Tuffato nella sua memoria, Paul Dédalus pesca tre ricordi, quelli del titolo francese (Trois souvenirs de ma jeunesse): il primo, breve e violento, fa eco alle opere passate del regista e ad altri grandi momenti del cinema sull’infanzia (Truffaut e Pialat, Rossellini e Buñuel); il secondo rimanda a un altro mito fondatore del cinema di Desplechin, quello dello spionaggio (La Sentinelle), la belle aventure (la gita scolastica in URSS) serve all’autore per concepire un altro Paul Dédalus, il giovane ebreo a cui il nostro, personaggio eroico bigger than life, dona il suo passaporto per raggiungere Israele; il terzo, cuore battente del film, è consacrato al soggetto amato, Esther, adolescente dall’allure fatale che lo fa capitolare per sempre. Il souvenir conclusivo e più lungo è in sostanza un teen-movie, un film ‘per corrispondenza’ (tra Roubaix e Parigi), una storia d’amore ordinaria e magnifica e magnifica perché ordinaria. Un sentimento che non ha niente di eccezionale se non di essere stato vissuto e mai dimenticato.
Scandito dai turbamenti e dagli eccessi della passione, dalle lettere che gli amanti si scrivono e leggono guardando in ‘camera’, il terzo episodio si svolge sullo sfondo della caduta del Muro di Berlino che segna la fine dell’adolescenza e trasloca Paul a Parigi. E a Parigi il protagonista, che prende a pugni la vita e si lascia pestare dalla vita, avvia i suoi studi di antropologia ed elegge, dopo la zia, una nuova madre adottiva, la professoressa Behanzin che ha il nome di un re africano senza regno, eroe mitico della resistenza alla Francia coloniale. Egoista e passionale, Esther è la magnifica ossessione di Paul che apprende la vita, cresce, invecchia e si scopre ancora pieno di un “furore intatto” davanti al suo rivale, l’amico canaglia che lo derubò del suo ‘bene’, e al sentimento irriducibile per Esther, che ha amato, tradito, lasciato, ripreso, ripensato, rivissuto. Desplechin filma il loro desiderio adolescente in quello che ha di più grande e tragico: una libertà che aiuta a determinarsi e a diventare soggetto quando sei giovane, un ‘peso’ di cui non sai più che fare quando sei diventato grande.
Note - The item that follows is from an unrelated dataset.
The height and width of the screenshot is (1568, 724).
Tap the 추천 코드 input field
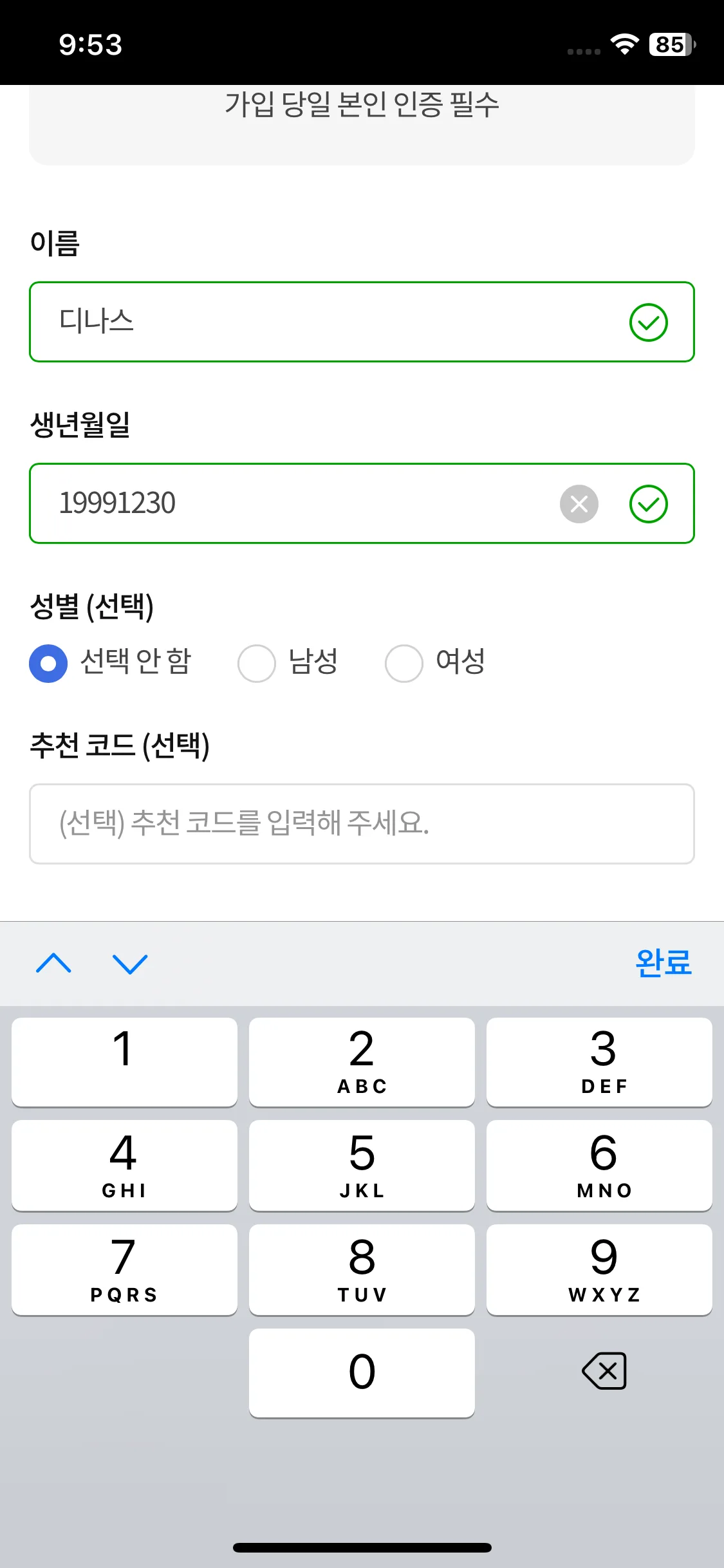[362, 823]
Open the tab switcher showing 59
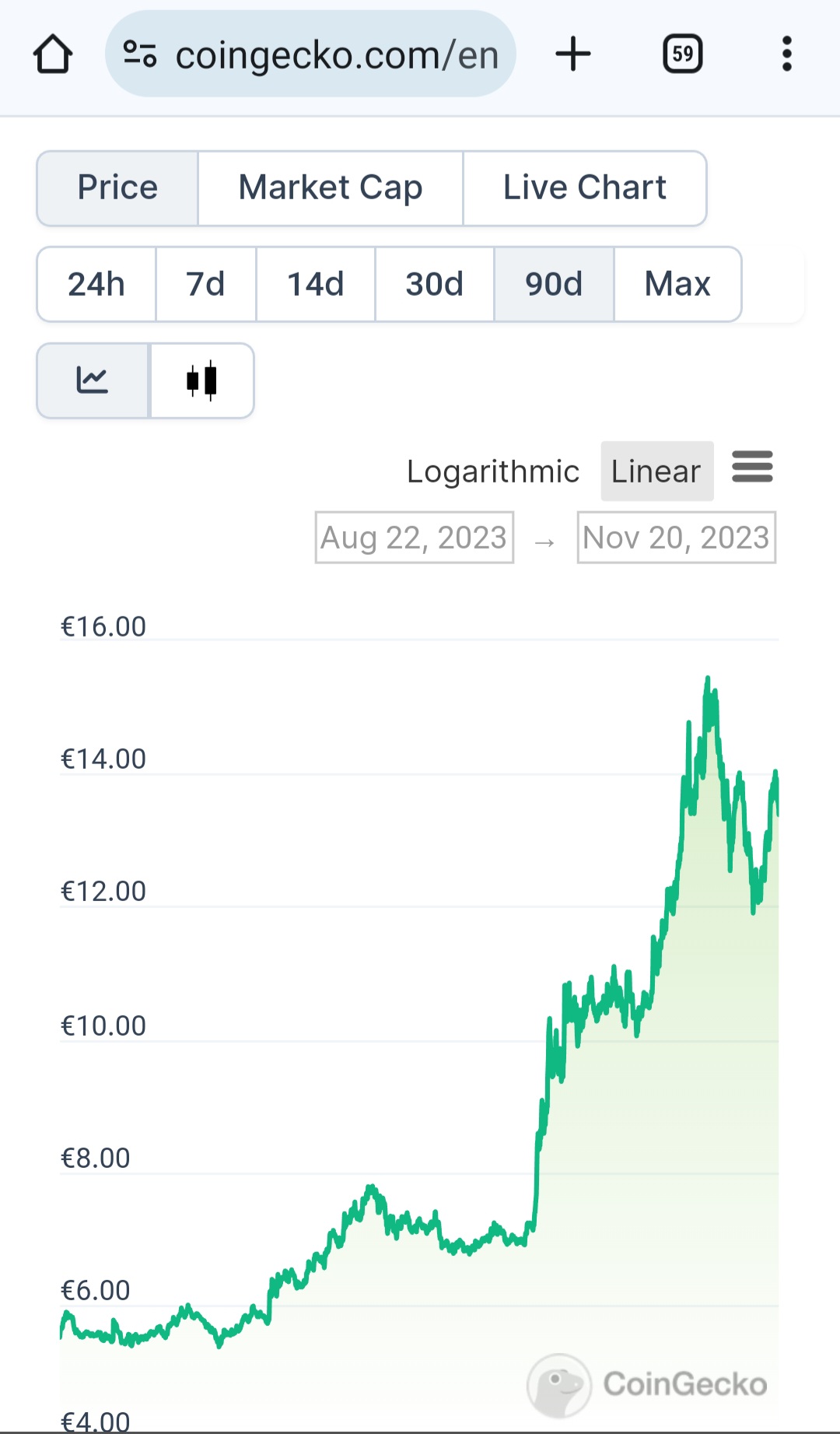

Creatura e creatore, Paul Dédalus è condiviso da Antoine Bui, Quentin Dolmaire e Mathieu Amalric.
Dei tre corpi-memoria (infanzia, giovinezza, maturità), l’ultimo pronuncia “je me souviens”, risorgendo gli altri in un tourbillon romanzesco, una riconfigurazione ininterrotta che prosegue oggi con un vero-falso prequel, che non si impone subito con evidenza ma trova progressivamente il suo battito. Un movimento retrospettivo che assume la forma del ricordo e un movimento di rilancio che lo rimette in circolo, incarnato in volti sconosciuti (Antoine Bui, Quentin Dolmaire) e splendidamente lontani dal loro doppio più àgé (Mathieu Amalric). Fantasma di carne e sangue con cui s’intendono senza vacillare nello spettatore il credito di un personaggio che non smette di sbocciare.